- _What the task asks_: Render every line of the entries below as a numbered list, skipping any blank lines. Omit the pictures from your answer.

***** Given data *****

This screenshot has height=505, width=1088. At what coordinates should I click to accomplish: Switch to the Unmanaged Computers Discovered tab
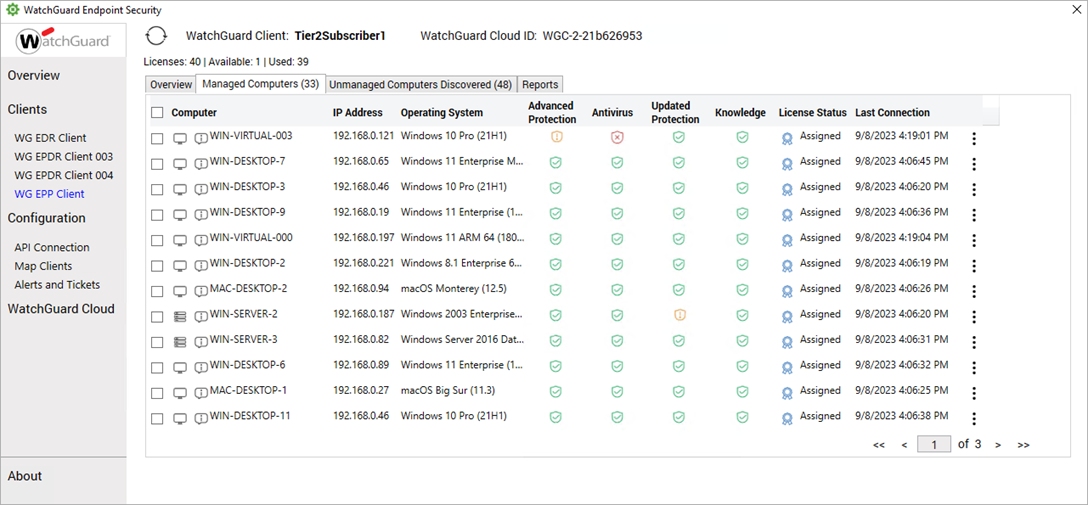click(420, 85)
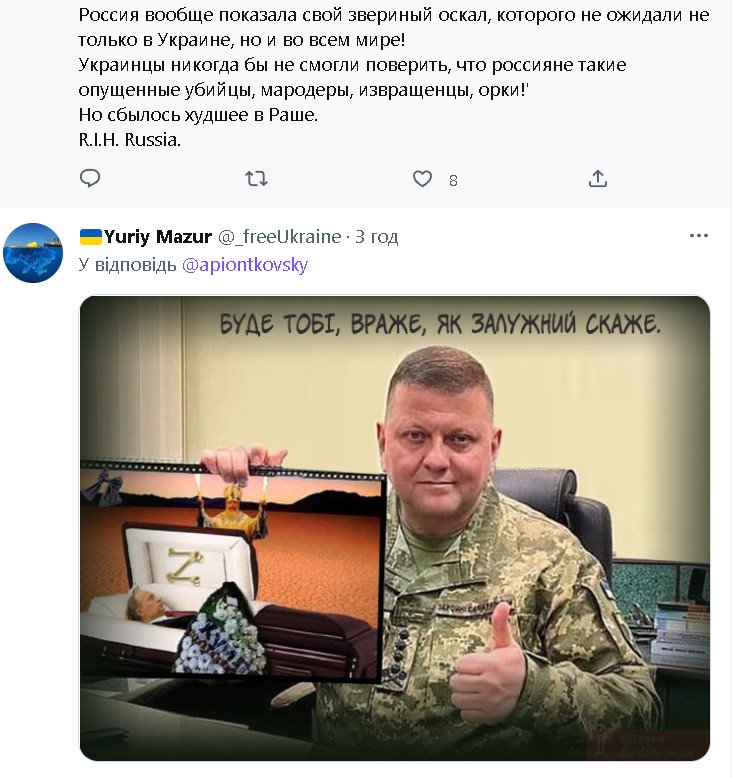Viewport: 734px width, 778px height.
Task: View the likes count of 8
Action: coord(453,181)
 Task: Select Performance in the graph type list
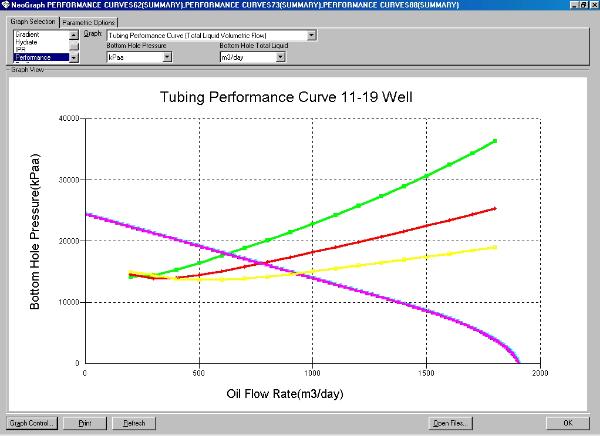tap(40, 58)
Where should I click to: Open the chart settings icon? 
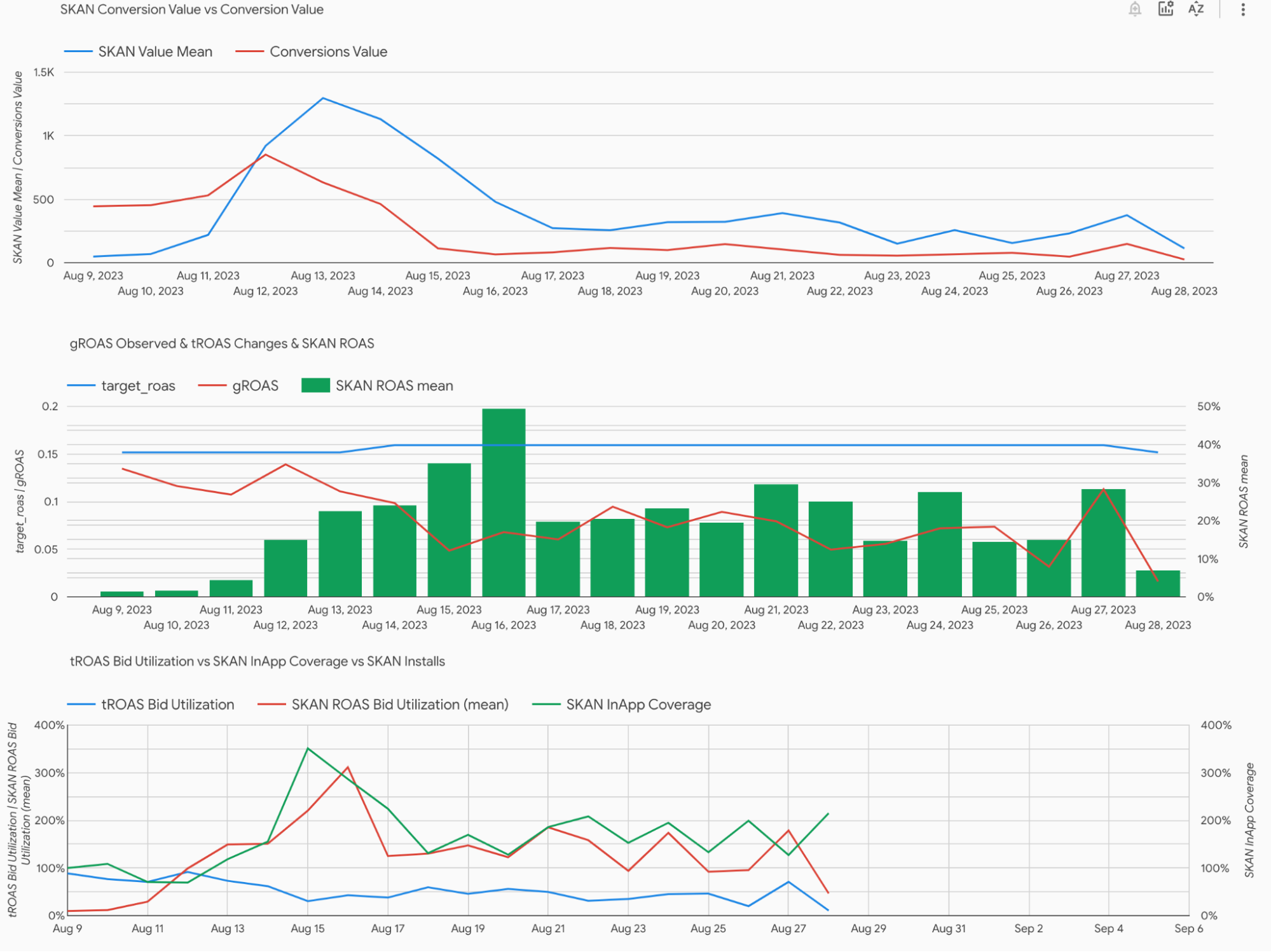click(x=1165, y=9)
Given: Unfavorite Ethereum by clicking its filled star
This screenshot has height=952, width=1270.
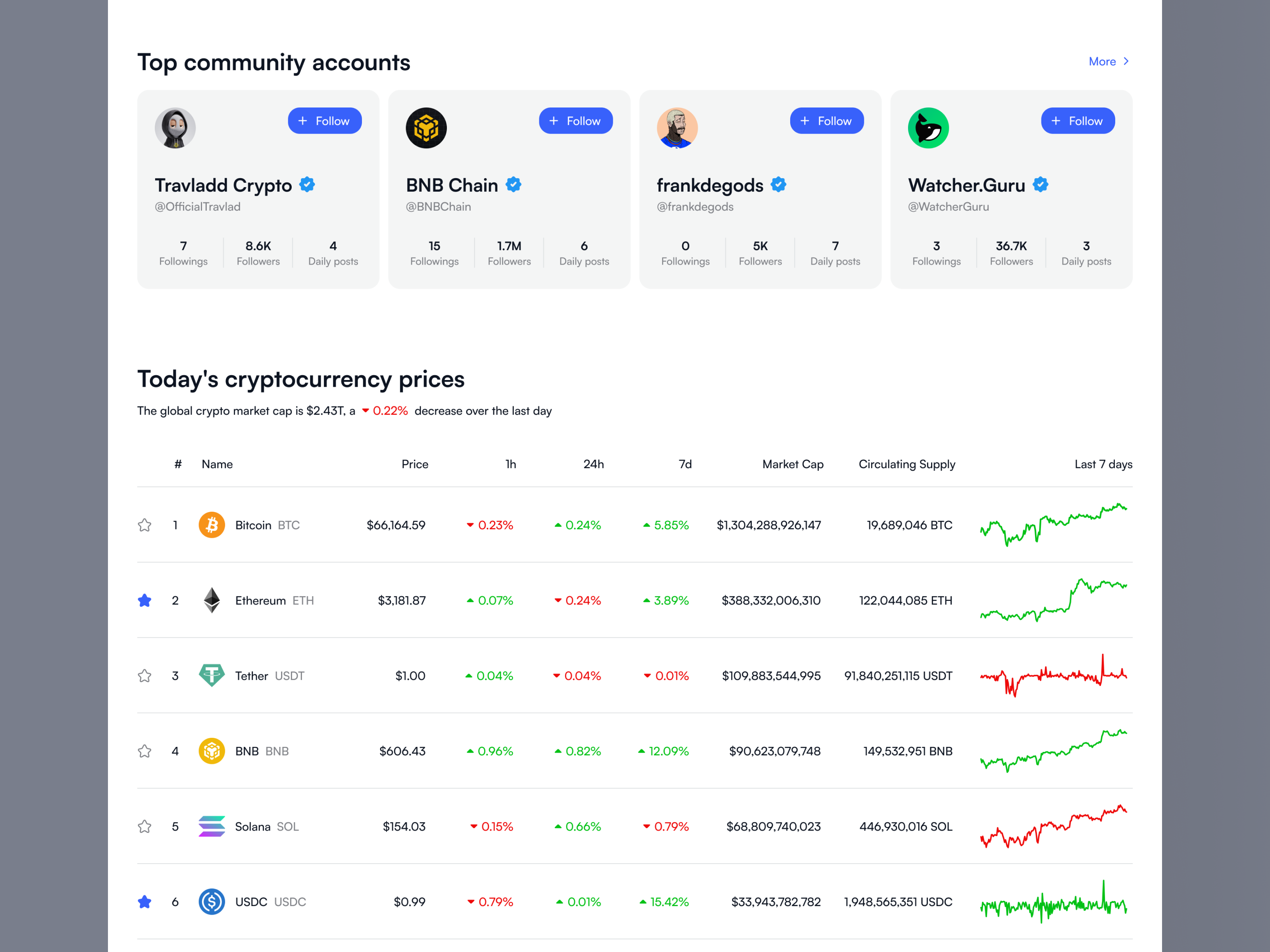Looking at the screenshot, I should click(145, 600).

*****

- _Response to the exercise_:
1. This screenshot has height=505, width=1088. At what coordinates should I click to accomplish: Switch to the Unmanaged Computers Discovered tab
2. click(420, 85)
3. Viewport: 734px width, 778px height.
4. Task: View the likes count of 8
5. Action: coord(453,181)
6.  Task: Select Performance in the graph type list
7. tap(40, 58)
8. Where should I click to: Open the chart settings icon? 
9. click(x=1165, y=9)
10. Given: Unfavorite Ethereum by clicking its filled star
11. This screenshot has height=952, width=1270.
12. Looking at the screenshot, I should click(145, 600).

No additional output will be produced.